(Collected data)
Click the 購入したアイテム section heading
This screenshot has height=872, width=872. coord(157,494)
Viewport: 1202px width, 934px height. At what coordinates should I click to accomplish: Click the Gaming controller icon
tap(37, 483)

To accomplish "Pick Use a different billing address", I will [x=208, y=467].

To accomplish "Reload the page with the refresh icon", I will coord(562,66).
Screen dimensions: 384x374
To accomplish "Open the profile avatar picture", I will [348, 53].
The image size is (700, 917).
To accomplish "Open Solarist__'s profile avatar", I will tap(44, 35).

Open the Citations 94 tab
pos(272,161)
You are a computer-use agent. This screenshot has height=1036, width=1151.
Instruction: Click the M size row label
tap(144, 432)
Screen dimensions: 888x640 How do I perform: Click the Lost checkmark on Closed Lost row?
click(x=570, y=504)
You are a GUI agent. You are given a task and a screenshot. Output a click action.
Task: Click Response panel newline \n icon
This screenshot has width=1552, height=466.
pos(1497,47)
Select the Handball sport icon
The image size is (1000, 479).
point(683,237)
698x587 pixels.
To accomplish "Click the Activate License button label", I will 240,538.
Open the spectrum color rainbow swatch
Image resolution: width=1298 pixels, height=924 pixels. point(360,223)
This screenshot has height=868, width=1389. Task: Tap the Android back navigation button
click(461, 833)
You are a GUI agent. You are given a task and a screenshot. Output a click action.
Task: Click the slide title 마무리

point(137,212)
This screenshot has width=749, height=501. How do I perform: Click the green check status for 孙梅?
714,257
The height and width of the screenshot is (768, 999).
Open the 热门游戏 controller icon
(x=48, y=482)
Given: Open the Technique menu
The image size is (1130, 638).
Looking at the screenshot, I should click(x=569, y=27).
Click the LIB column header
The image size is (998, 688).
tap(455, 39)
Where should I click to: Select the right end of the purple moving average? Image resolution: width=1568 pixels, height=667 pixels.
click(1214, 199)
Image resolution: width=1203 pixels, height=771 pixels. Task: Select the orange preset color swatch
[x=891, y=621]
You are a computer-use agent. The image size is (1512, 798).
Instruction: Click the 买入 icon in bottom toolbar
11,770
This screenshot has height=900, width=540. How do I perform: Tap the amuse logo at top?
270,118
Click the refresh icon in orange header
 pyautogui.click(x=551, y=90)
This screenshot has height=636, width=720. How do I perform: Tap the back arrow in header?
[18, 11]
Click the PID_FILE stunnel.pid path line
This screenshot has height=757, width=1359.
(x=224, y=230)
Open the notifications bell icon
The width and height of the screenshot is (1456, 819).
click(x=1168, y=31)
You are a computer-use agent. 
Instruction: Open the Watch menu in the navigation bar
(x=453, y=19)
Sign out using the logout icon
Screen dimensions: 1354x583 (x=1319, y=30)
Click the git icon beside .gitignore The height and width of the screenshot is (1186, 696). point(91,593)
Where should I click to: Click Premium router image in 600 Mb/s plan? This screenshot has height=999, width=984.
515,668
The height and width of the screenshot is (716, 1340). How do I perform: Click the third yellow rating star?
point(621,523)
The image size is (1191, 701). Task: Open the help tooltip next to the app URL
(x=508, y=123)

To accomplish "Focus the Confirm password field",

▸ What is required
Copy the records out again word for word.

▸ Output of the task
Click the 購入したアイテム section heading
This screenshot has height=872, width=872. coord(157,494)
Viewport: 1202px width, 934px height. At what coordinates should I click to accomplish: Click the Gaming controller icon
tap(37, 483)

To accomplish "Pick Use a different billing address", I will [x=208, y=467].

To accomplish "Reload the page with the refresh icon", I will coord(562,66).
Screen dimensions: 384x374
To accomplish "Open the profile avatar picture", I will [348, 53].
The image size is (700, 917).
To accomplish "Open Solarist__'s profile avatar", I will tap(44, 35).

Open the Citations 94 tab
pos(272,161)
You are a computer-use agent. This screenshot has height=1036, width=1151.
Instruction: Click the M size row label
tap(144, 432)
Screen dimensions: 888x640 How do I perform: Click the Lost checkmark on Closed Lost row?
click(x=570, y=504)
You are a GUI agent. You are given a task and a screenshot. Output a click action.
Task: Click Response panel newline \n icon
This screenshot has width=1552, height=466.
pos(1497,47)
Select the Handball sport icon
The image size is (1000, 479).
point(683,237)
698x587 pixels.
To accomplish "Click the Activate License button label", I will 240,538.
Open the spectrum color rainbow swatch
Image resolution: width=1298 pixels, height=924 pixels. point(360,223)
This screenshot has height=868, width=1389. Task: Tap the Android back navigation button
click(461, 833)
You are a GUI agent. You are given a task and a screenshot. Output a click action.
Task: Click the slide title 마무리

point(137,212)
This screenshot has width=749, height=501. How do I perform: Click the green check status for 孙梅?
714,257
The height and width of the screenshot is (768, 999).
Open the 热门游戏 controller icon
(x=48, y=482)
Given: Open the Technique menu
The image size is (1130, 638).
Looking at the screenshot, I should click(x=569, y=27).
Click the LIB column header
The image size is (998, 688).
tap(455, 39)
Where should I click to: Select the right end of the purple moving average? Image resolution: width=1568 pixels, height=667 pixels.
click(1214, 199)
Image resolution: width=1203 pixels, height=771 pixels. Task: Select the orange preset color swatch
[x=891, y=621]
You are a computer-use agent. The image size is (1512, 798).
Instruction: Click the 买入 icon in bottom toolbar
11,770
This screenshot has height=900, width=540. How do I perform: Tap the amuse logo at top?
270,118
Click the refresh icon in orange header
 pyautogui.click(x=551, y=90)
This screenshot has height=636, width=720. How do I perform: Tap the back arrow in header?
[18, 11]
Click the PID_FILE stunnel.pid path line
This screenshot has height=757, width=1359.
(x=224, y=230)
Open the notifications bell icon
The width and height of the screenshot is (1456, 819).
click(x=1168, y=31)
You are a computer-use agent. 
Instruction: Open the Watch menu in the navigation bar
(x=453, y=19)
Sign out using the logout icon
Screen dimensions: 1354x583 (x=1319, y=30)
Click the git icon beside .gitignore The height and width of the screenshot is (1186, 696). point(91,593)
Where should I click to: Click Premium router image in 600 Mb/s plan? This screenshot has height=999, width=984.
515,668
The height and width of the screenshot is (716, 1340). How do I perform: Click the third yellow rating star?
point(621,523)
The image size is (1191, 701). Task: Open the help tooltip next to the app URL
(x=508, y=123)

To accomplish "Focus the Confirm password field",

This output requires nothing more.